Extracted data entries
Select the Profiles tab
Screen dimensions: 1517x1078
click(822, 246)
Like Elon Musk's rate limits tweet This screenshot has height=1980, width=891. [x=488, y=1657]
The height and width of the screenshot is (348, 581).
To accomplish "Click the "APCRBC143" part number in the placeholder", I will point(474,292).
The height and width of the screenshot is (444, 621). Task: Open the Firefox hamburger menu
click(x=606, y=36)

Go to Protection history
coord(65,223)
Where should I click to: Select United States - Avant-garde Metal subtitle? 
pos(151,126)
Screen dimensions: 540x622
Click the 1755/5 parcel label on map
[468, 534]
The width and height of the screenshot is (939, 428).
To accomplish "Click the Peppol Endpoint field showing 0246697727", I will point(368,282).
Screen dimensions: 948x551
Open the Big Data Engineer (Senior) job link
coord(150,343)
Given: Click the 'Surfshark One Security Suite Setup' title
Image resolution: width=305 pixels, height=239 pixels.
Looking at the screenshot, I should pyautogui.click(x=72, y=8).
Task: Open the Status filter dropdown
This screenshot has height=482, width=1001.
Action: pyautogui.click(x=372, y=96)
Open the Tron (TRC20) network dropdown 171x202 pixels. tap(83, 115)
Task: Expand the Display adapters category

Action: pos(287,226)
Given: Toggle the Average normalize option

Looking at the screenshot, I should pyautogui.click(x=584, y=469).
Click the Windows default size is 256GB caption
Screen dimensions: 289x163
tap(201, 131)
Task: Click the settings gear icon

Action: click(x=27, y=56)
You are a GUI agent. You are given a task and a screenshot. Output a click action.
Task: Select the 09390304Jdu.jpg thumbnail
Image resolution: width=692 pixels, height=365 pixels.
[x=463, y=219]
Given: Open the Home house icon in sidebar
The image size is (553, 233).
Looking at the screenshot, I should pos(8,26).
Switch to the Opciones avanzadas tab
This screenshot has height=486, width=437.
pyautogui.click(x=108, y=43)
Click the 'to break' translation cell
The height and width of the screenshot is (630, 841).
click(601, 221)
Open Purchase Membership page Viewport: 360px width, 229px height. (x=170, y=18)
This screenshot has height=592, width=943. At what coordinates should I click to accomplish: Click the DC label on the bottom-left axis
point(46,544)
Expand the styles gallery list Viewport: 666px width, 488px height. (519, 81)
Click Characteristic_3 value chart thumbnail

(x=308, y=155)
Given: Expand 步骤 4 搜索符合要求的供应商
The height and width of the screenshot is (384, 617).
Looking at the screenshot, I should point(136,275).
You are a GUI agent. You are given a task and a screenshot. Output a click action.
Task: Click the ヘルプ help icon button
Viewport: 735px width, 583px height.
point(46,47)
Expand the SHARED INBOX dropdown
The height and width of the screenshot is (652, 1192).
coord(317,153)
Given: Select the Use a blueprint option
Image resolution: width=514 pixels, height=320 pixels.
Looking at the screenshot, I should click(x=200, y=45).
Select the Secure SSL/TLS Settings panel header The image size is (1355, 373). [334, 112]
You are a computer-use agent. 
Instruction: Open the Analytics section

**Problem requirements:** Copy out every one of the items above, line for line, without changing anything.

**Task answer:**
Select the Profiles tab
Screen dimensions: 1517x1078
click(822, 246)
Like Elon Musk's rate limits tweet This screenshot has height=1980, width=891. [x=488, y=1657]
The height and width of the screenshot is (348, 581).
To accomplish "Click the "APCRBC143" part number in the placeholder", I will point(474,292).
The height and width of the screenshot is (444, 621). Task: Open the Firefox hamburger menu
click(x=606, y=36)

Go to Protection history
coord(65,223)
Where should I click to: Select United States - Avant-garde Metal subtitle? 
pos(151,126)
Screen dimensions: 540x622
Click the 1755/5 parcel label on map
[468, 534]
The width and height of the screenshot is (939, 428).
To accomplish "Click the Peppol Endpoint field showing 0246697727", I will point(368,282).
Screen dimensions: 948x551
Open the Big Data Engineer (Senior) job link
coord(150,343)
Given: Click the 'Surfshark One Security Suite Setup' title
Image resolution: width=305 pixels, height=239 pixels.
Looking at the screenshot, I should pyautogui.click(x=72, y=8).
Task: Open the Status filter dropdown
This screenshot has height=482, width=1001.
Action: pyautogui.click(x=372, y=96)
Open the Tron (TRC20) network dropdown 171x202 pixels. tap(83, 115)
Task: Expand the Display adapters category

Action: pos(287,226)
Given: Toggle the Average normalize option

Looking at the screenshot, I should pyautogui.click(x=584, y=469).
Click the Windows default size is 256GB caption
Screen dimensions: 289x163
tap(201, 131)
Task: Click the settings gear icon

Action: click(x=27, y=56)
You are a GUI agent. You are given a task and a screenshot. Output a click action.
Task: Select the 09390304Jdu.jpg thumbnail
Image resolution: width=692 pixels, height=365 pixels.
[x=463, y=219]
Given: Open the Home house icon in sidebar
The image size is (553, 233).
Looking at the screenshot, I should pos(8,26).
Switch to the Opciones avanzadas tab
This screenshot has height=486, width=437.
pyautogui.click(x=108, y=43)
Click the 'to break' translation cell
The height and width of the screenshot is (630, 841).
click(601, 221)
Open Purchase Membership page Viewport: 360px width, 229px height. (x=170, y=18)
This screenshot has height=592, width=943. At what coordinates should I click to accomplish: Click the DC label on the bottom-left axis
point(46,544)
Expand the styles gallery list Viewport: 666px width, 488px height. (519, 81)
Click Characteristic_3 value chart thumbnail

(x=308, y=155)
Given: Expand 步骤 4 搜索符合要求的供应商
The height and width of the screenshot is (384, 617).
Looking at the screenshot, I should point(136,275).
You are a GUI agent. You are given a task and a screenshot. Output a click action.
Task: Click the ヘルプ help icon button
Viewport: 735px width, 583px height.
point(46,47)
Expand the SHARED INBOX dropdown
The height and width of the screenshot is (652, 1192).
coord(317,153)
Given: Select the Use a blueprint option
Image resolution: width=514 pixels, height=320 pixels.
Looking at the screenshot, I should click(x=200, y=45).
Select the Secure SSL/TLS Settings panel header The image size is (1355, 373). [334, 112]
You are a computer-use agent. 
Instruction: Open the Analytics section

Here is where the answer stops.